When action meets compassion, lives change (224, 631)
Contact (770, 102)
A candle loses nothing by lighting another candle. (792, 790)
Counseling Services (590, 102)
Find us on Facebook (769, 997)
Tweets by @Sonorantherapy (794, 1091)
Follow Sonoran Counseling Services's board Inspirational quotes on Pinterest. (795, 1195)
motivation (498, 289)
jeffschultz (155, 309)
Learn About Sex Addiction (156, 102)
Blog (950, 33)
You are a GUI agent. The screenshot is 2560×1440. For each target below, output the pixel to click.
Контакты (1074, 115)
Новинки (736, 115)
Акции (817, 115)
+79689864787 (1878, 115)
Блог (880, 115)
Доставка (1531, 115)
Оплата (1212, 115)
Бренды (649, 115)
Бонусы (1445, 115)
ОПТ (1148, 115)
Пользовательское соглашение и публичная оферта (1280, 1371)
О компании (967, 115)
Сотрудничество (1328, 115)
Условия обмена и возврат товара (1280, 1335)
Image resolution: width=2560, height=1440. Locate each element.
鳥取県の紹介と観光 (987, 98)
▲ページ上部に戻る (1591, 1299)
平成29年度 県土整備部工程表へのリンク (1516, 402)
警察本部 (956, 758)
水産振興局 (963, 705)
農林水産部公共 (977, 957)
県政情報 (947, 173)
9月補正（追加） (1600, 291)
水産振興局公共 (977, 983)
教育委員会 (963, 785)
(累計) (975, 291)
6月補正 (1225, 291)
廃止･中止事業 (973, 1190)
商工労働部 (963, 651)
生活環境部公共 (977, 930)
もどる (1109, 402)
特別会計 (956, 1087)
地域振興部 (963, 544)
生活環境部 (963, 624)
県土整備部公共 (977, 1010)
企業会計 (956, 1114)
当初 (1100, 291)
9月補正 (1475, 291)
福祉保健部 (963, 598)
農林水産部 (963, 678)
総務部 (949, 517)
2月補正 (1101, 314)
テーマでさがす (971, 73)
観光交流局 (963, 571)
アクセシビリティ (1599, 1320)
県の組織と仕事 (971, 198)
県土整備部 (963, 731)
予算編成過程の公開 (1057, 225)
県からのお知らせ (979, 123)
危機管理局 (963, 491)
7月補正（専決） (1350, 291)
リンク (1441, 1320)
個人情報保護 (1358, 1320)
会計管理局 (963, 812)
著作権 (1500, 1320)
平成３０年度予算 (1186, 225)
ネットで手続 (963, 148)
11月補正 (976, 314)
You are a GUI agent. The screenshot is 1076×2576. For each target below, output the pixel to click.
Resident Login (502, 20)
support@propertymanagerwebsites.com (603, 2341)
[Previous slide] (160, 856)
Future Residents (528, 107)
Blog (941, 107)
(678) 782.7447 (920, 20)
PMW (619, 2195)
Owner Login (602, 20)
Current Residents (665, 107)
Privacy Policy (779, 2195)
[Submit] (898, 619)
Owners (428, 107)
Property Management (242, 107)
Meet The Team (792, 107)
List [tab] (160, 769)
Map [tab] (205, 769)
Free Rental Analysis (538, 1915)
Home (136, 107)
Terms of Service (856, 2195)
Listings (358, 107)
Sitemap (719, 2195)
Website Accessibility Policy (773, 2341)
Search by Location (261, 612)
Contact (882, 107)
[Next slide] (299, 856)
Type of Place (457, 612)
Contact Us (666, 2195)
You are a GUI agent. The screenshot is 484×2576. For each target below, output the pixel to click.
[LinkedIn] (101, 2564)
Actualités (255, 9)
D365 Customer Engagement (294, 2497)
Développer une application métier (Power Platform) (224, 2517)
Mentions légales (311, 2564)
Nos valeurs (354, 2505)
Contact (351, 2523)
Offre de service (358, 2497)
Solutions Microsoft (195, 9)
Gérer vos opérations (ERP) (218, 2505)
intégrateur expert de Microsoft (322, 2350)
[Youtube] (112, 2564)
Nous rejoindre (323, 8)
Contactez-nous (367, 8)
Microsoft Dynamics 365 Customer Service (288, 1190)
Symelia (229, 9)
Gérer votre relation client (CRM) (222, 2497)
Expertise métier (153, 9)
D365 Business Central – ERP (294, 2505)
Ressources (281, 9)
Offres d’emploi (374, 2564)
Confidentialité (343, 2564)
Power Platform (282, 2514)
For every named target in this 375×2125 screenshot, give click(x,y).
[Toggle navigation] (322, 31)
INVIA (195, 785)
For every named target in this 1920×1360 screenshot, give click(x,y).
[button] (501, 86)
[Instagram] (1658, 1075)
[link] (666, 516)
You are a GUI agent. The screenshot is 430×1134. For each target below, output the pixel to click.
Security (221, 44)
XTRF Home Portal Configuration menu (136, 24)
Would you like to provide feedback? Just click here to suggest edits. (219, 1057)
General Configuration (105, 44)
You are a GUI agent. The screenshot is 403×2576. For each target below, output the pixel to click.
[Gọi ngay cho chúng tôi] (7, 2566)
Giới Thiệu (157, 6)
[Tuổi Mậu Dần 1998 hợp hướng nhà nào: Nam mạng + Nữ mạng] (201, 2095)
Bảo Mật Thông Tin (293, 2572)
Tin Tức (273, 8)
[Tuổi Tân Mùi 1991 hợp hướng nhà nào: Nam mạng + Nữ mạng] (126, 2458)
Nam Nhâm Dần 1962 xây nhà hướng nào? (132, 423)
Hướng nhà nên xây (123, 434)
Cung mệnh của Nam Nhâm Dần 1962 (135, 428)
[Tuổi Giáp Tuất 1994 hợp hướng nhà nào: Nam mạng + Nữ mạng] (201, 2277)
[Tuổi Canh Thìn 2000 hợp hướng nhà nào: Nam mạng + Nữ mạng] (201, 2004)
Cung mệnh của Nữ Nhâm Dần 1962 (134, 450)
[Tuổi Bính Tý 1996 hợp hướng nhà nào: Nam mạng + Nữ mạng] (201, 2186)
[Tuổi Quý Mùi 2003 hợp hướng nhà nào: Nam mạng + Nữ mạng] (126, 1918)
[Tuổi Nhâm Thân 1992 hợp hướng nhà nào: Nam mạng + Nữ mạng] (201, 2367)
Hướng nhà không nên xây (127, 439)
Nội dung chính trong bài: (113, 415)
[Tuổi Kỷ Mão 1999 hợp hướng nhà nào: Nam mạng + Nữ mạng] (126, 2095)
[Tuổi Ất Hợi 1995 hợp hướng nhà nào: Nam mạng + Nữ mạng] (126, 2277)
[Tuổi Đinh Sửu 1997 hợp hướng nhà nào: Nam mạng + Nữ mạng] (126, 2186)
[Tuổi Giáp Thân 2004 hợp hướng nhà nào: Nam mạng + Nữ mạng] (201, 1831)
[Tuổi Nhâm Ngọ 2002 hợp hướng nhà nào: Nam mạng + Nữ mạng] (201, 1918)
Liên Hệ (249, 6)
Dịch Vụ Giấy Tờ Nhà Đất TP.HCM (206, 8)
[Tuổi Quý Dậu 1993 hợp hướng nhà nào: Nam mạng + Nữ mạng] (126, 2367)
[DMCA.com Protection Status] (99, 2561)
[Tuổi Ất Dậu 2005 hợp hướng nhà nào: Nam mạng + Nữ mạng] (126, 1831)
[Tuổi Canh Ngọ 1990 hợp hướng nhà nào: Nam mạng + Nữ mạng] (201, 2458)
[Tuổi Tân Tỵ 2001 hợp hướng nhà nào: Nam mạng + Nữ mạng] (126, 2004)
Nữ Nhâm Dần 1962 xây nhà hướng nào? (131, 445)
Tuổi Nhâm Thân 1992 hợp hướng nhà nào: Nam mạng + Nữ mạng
■ ■ ■ ■
All lines from the opening of the listing above through the line that contains "Blog (950, 33)" should be given again exactly, and nothing more.

* _RESPONSE TO THIS TASK_:
When action meets compassion, lives change (224, 631)
Contact (770, 102)
A candle loses nothing by lighting another candle. (792, 790)
Counseling Services (590, 102)
Find us on Facebook (769, 997)
Tweets by @Sonorantherapy (794, 1091)
Follow Sonoran Counseling Services's board Inspirational quotes on Pinterest. (795, 1195)
motivation (498, 289)
jeffschultz (155, 309)
Learn About Sex Addiction (156, 102)
Blog (950, 33)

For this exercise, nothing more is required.